Born and raised in Argentina, Boczkowski has lived in the United States for more than 25 years. His own global experiences inspire initiatives that help facilitate productive conversations and international perspectives.
As brands become ubiquitous within modern culture, shaping how we view nearly every aspect of life, Assistant Professor TJ Billard leads a new Brand Management in the Digital Age course in the fall quarter. The goal is to help MS in Leadership for Creative Enterprises students better understand how the practices of brand management have transformed in recent decades, becoming more personal and taking explicit stances on identity and justice.
Weaving in Billard’s research on mainstream communication studies, the sociology of social movements, and transgender studies will help students develop more nuanced, balanced views of brands, as well as the ability to understand important issues related to a brand’s social, cultural, and political significance.
During the winter quarter, Nathan Walter, assistant professor, leads The Power of Strategic Storytelling, introducing students to the genre of entertainment education: using entertainment as a vehicle to provide education on important topics.
By nature, people are instinctive storytellers; for thousands of years, narratives have played vital roles in transmitting crucial information. Because we naturally think about the world in terms of story elements and rely on narrative structures to explain the world and people’s actions, research has demonstrated that engaging stories may play a valuable role in helping people process new, difficult, and controversial information and adopt certain attitudes and behaviors.
As a result, creative industries—such as theater, music, film, and TV, for example—offer major potential when it comes to education and influence. From choices about plots and characters to framing problems and solutions, what people see and hear can impact their thoughts and opinions. The coursework examines core texts, story factors, audience characteristics, and the processes underlying narrative persuasion.

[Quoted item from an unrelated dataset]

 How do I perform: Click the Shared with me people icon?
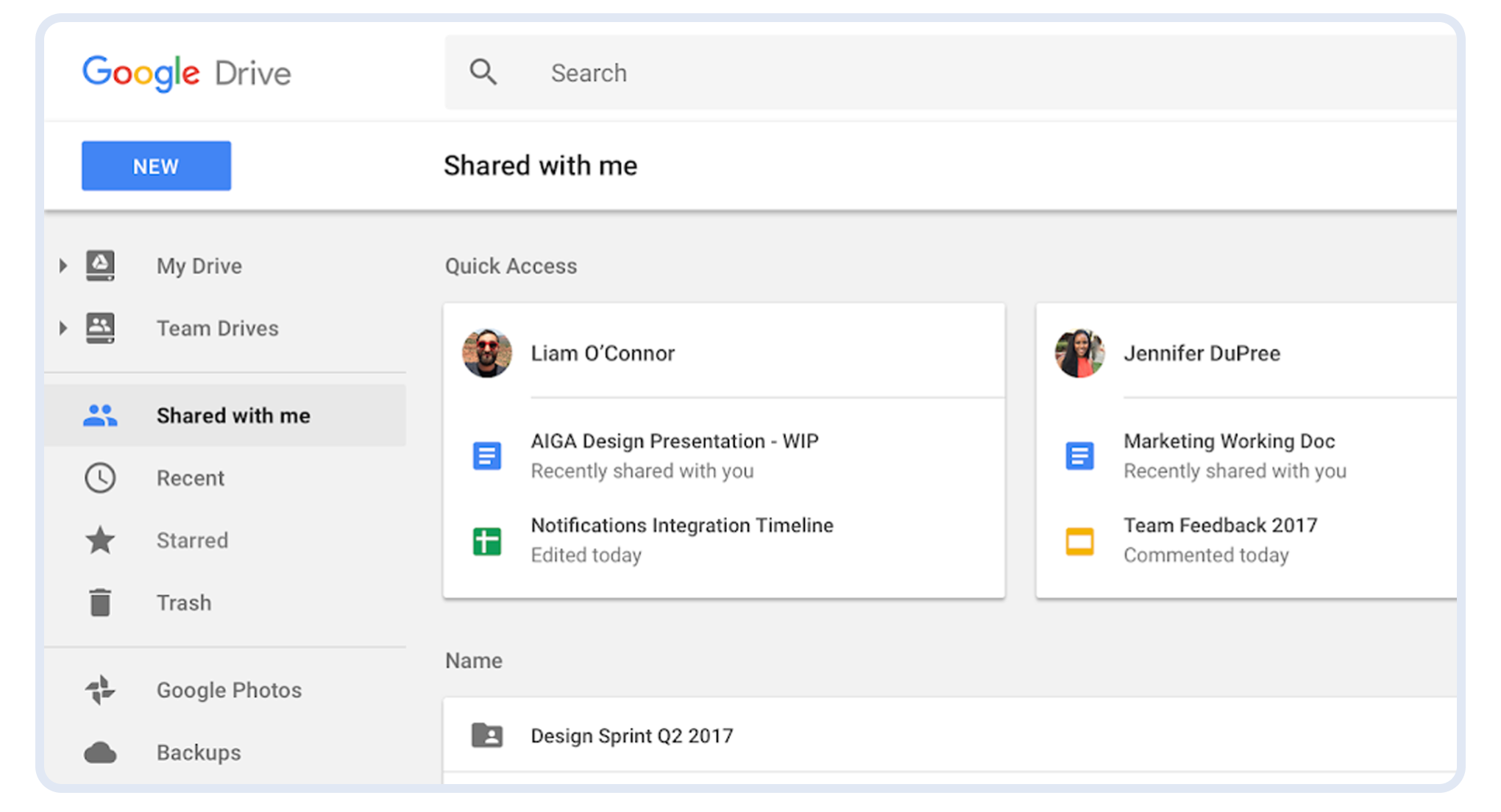coord(100,416)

During the spring quarter, Lecturers Al Heartly and Jocelyn Prince lead (In)Equity in Arts and Entertainment: History and Practice, which investigates historical and current efforts toward diversity, equity, and inclusion (DEI), as well as anti-racism work in the fields of performing arts and entertainment.
During this course, students have the opportunity to investigate industry norms and trends, along with successes and failures, practical examples of DEI implementation, potential problems within the field, and resources for emerging leaders in creative industries.
“All of our graduates will benefit from this new curriculum because it allows them to be more competitive in leading digital innovation,” Boczkowski emphasizes. “They’ll be doing so with a mindset of equity and inclusion, being mindful of the fact that the world is bigger than just one country. Global interconnections are a source of strength and need to be understood in order to lead creative enterprises effectively. We want to educate people to become very successful leaders across the world—not just within the United States.”